1. Make A To-Do List, Not A Resolution

Surely that’s the same thing right? Not quite. New Year’s Resolutions typically look like “exercise more” or “get in shape”, or else are so specific and huge you’re setting yourself up for failure. You probably aren’t going to run 10k every day for a year, purely because chances are you’re going to be ill one of those days, or hungover, or just forget! And once that streak’s broken it’s easy to just chuck in the towel. So instead of the big overarching goal, this year try setting yourself a to-do list of several smaller goals you can feel proud of checking off. (Tips on setting achievable goals). How about:




2. Work On Habits Not On End Goals

It can be overwhelming to set a big goal for yourself, and we can often get demotivated before we begin, as we don’t know where to start. Try instead to focus on building a regular habit that will work toward your big goal.

You may want to run a marathon by the end of the year, but start by just making short runs a regular habit, and before you know it, you’ll be increasing your strength and stamina enough that those big goals will seem a lot more doable. Some habits you could work on building into your day might be:

  • Morning stretches.
  • Walking, jogging or biking to work.
  • Start every weekend with a class.


3. Buddy Up

Working out with a friend, or even just having someone to hold you accountable to your goals is one of the best ways to keep you motivated. Keep it friendly, positive and encouraging and make those workouts a fun and friendly time you look forward to.

The motivation will come easily! Why not try and:

  • Sign up to each other’s favourite exercise class, learn something new and have fun together!
  • Coach each other at something you’re good at. It will help them improve while boosting your own confidence.
  • Be each other’s cheerleader! Reward every success and motivate each other when it gets hard to motivate yourself.


4. Know Yourself

Have a good think about how you work best and make your goals work for you. Are you an early bird or a night owl? Do you typically find it easier to focus on one thing for a long period once a week, or would fitting five minutes into your daily routine be more realistic for you?

What exercise ACTUALLY makes you feel good? Are you self-motivated or would you do better having a personal trainer to keep you on track? Don’t try to follow someone else’s workout plan just because it looks good on paper. Here are some examples of making it work for you:

  • A stressed out night owl who needs someone else to motivate them could make a habit of going to our 6:30PM FiiT Zone classes on the way home from work to blow off steam.
  • A busy, self-motivated person might benefit from a session with a personal trainer to help them come up with 5-10 minute workouts they can fit into small breaks throughout their day at work and home.
  • An Early Bird who wants an efficient and high intensity workout will love our 6:45AM HIIT classes to start their day with a burst of energy.




5. Remember Your Reason

Think about WHY you want to achieve your goals and use that reason to shape those goals! If you want to socialise with your workout then try joining our squash or racketball club nights. If you have a specific health concern you’re targeting, work with your doctor, physiotherapist and personal trainer to come up with a foolproof plan to get you feeling your best.

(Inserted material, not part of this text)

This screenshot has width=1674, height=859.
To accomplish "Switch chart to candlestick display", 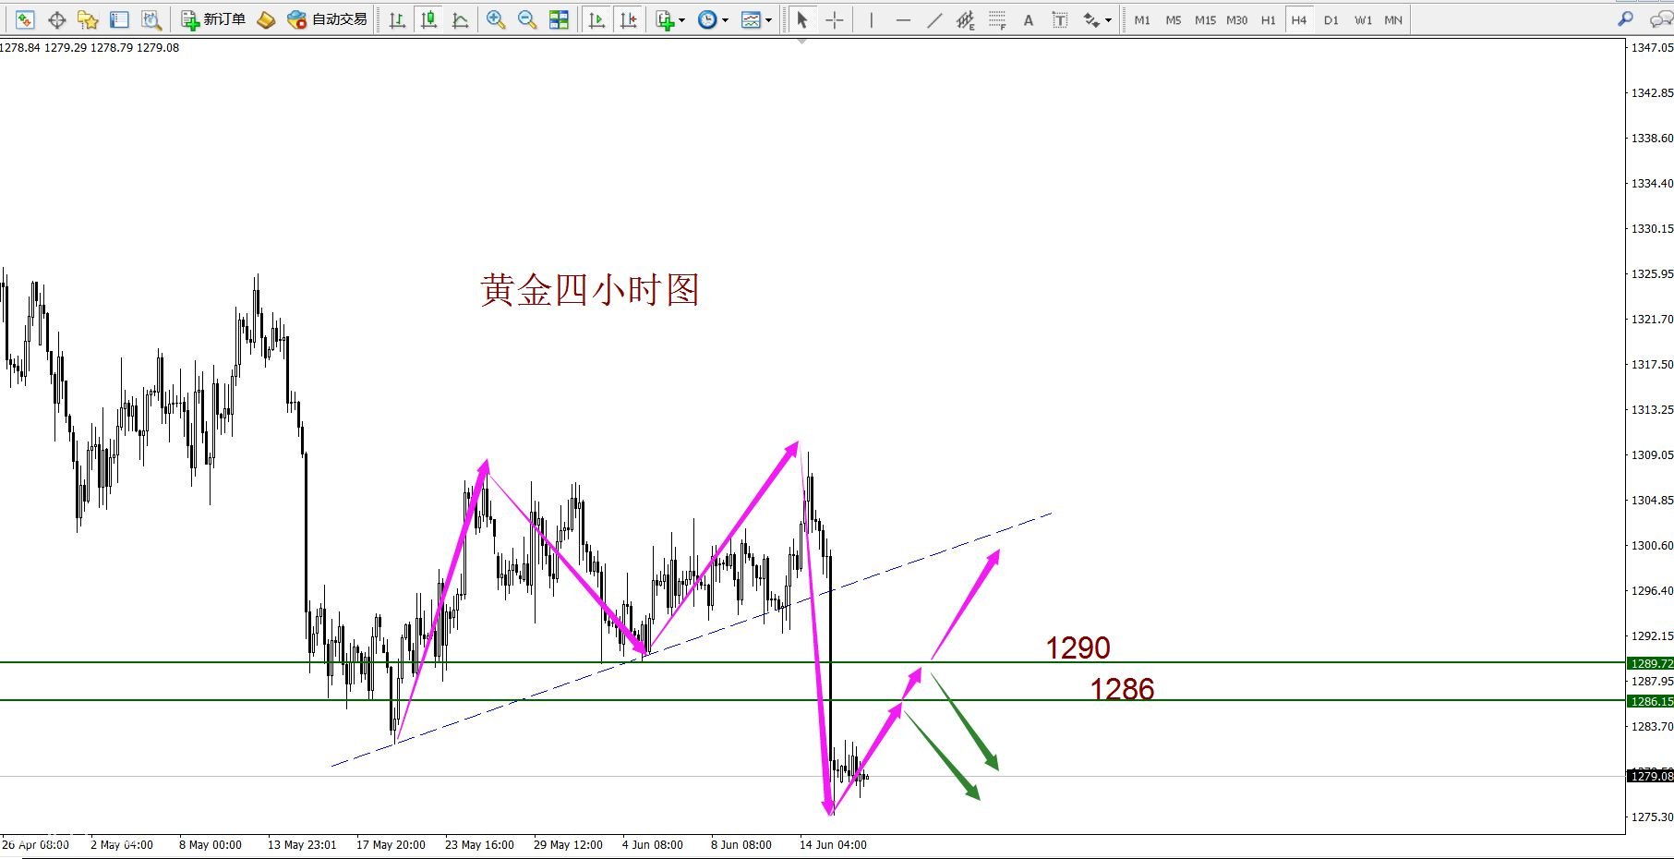I will [x=428, y=19].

If you want to improve your energy levels so you can keep up with your kids at the playpark, try high intensity interval training for those bursts of speed. And if you want to improve confidence why not shake it all off in Zumba or Jazz Dance? To keep your reason close, you can try and:

  • Write out your reason and set it as a daily reminder to pop up on your phone, or have a picture that reminds you of your reason as your phone’s wallpaper.
  • Come up with a related mantra you repeat to yourself as you warm up for your workout, such as “I am leaving stress behind me.” Or “I feel happy in my skin.”
  • Focus on the positives and let the language around your goals reflect that. You are more likely to feel motivated by saying “I am getting stronger” than by saying “I don’t want to be so weak”, as our brains tend to cling onto the words we use, so while both of those phrases have similar meanings, we can send positive reinforcement to our brain by picking the most motivational wording.


6. Easy Win First Thing

Setting a small and manageable goal and making it a habit first thing in the morning is a great way to keep motivation up throughout the day.

It doesn’t have to be a whole half hour workout routine, it can be as simple as a single push-up or 10 seconds jogging on the spot but making that active choice first thing in the day helps set us up for success. An easy win first thing keeps your bigger goals in mind and keeps us feeling positive. Some easy wins could be:

  • Set your alarm clock to a favourite upbeat song, and start your morning with a dance!
  • Run on the spot while the kettle boils for your morning coffee.
  • Get off the bus one stop early, or park your car an extra street away and walk the rest of the way to work.


7. Forget About New Year

Remember, you can set goals, make changes, and try new things ANY time. If you don’t start your new workout routine on the 1st of January, that’s ok, start on the 2nd instead! Or why wait, start today!